模型简介
模型特点
模型能力
使用案例
🚀 Phikon-v2 模型卡片
Phikon-v2 是一个基于视觉变换器(Vision Transformer)的大型预训练模型。它采用 Dinov2 自监督方法,在 PANCAN-XL 数据集上进行预训练。PANCAN-XL 数据集包含 4.5 亿张 20 倍放大的组织学图像,这些图像从 6 万张全切片图像(WSI)中采样得到。PANCAN-XL 仅整合了公开可用的数据集,包括用于恶性组织的 CPTAC(6,193 张 WSI)和 TCGA(29,502 张 WSI),以及用于正常组织的 GTEx(13,302 张 WSI)。
与我们之前基于 iBOT 在来自 TCGA(6k WSI)的 4000 万张组织学图像上预训练的基础模型 Phikon 相比,Phikon-v2 在各种为生物标志物发现量身定制的弱监督任务上表现更优。为避免与 PANCAN-XL 预训练数据集发生数据污染,Phikon-v2 在外部队列上进行评估,并与一系列表征学习和基础模型进行了基准对比。
🚀 快速开始
模型描述
- 开发者:Owkin, Inc
- 模型类型:预训练视觉骨干网络(通过 DINOv2 实现的 ViT-L/16)
- 预训练数据集:PANCAN-XL,源自公共组织学数据集(TCGA、CPTAC、GTEx、TCIA 等)
- 论文:Arxiv
- 许可证:Owkin 非商业许可证
如何使用(特征提取)
以下代码片段展示了如何使用 Phikon-v2(CLS 标记)从组织学图像中提取特征。这些特征可用于下游应用,如感兴趣区域(ROI)分类(通过线性或 KNN 探测)、切片分类(通过多实例学习)、分割(例如通过 ViT-Adapter)等。
from PIL import Image
import torch
from transformers import AutoImageProcessor, AutoModel
# Load an image
image = Image.open(
requests.get(
"https://github.com/owkin/HistoSSLscaling/blob/main/assets/example.tif?raw=true",
stream=True
).raw
)
# Load phikon-v2
processor = AutoImageProcessor.from_pretrained("owkin/phikon-v2")
model = AutoModel.from_pretrained("owkin/phikon-v2")
model.eval()
# Process the image
inputs = processor(image, return_tensors="pt")
# Get the features
with torch.inference_mode():
outputs = model(**inputs)
features = outputs.last_hidden_state[:, 0, :] # (1, 1024) shape
assert features.shape == (1, 1024)
直接使用(使用预提取和冻结的特征)
Phikon-v2 可以在不同的下游应用中进行微调或不进行微调使用。
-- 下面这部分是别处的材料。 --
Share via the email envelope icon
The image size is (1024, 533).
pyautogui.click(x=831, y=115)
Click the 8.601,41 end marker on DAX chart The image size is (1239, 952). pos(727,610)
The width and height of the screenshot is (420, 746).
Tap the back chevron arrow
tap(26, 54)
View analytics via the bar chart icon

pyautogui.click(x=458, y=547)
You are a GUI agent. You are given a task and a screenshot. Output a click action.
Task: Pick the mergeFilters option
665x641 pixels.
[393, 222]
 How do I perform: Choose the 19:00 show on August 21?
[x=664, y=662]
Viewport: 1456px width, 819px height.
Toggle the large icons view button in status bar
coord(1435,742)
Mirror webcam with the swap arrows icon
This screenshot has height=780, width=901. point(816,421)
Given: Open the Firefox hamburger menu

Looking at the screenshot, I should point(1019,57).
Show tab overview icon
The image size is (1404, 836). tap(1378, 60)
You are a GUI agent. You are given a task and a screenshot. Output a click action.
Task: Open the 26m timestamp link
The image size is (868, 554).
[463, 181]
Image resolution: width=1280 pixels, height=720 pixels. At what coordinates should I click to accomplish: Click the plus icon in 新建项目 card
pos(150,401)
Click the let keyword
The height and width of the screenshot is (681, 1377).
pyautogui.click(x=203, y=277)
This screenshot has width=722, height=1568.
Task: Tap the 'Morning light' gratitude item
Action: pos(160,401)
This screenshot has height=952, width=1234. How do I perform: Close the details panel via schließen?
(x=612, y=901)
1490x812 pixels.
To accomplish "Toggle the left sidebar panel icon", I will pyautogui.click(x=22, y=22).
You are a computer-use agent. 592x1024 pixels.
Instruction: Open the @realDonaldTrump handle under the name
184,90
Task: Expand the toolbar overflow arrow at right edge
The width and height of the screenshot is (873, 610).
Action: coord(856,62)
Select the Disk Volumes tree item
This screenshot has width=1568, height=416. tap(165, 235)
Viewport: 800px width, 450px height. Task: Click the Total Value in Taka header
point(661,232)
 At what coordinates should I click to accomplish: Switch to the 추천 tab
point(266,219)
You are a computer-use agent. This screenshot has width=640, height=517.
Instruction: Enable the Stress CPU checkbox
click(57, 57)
例如,可以使用多实例学习算法(如 ABMIL)进行切片分类。
下游使用(微调)
你可以在切片级别的下游任务上微调该模型。这个 Colab 笔记本 允许你通过 Hugging Face API 使用 LoRA 微调 Phikon 和 Phikon-v2。
✨ 主要特性
- 强大的特征提取能力:基于 Vision Transformer 架构和 Dinov2 自监督方法,能够从组织学图像中提取高质量特征。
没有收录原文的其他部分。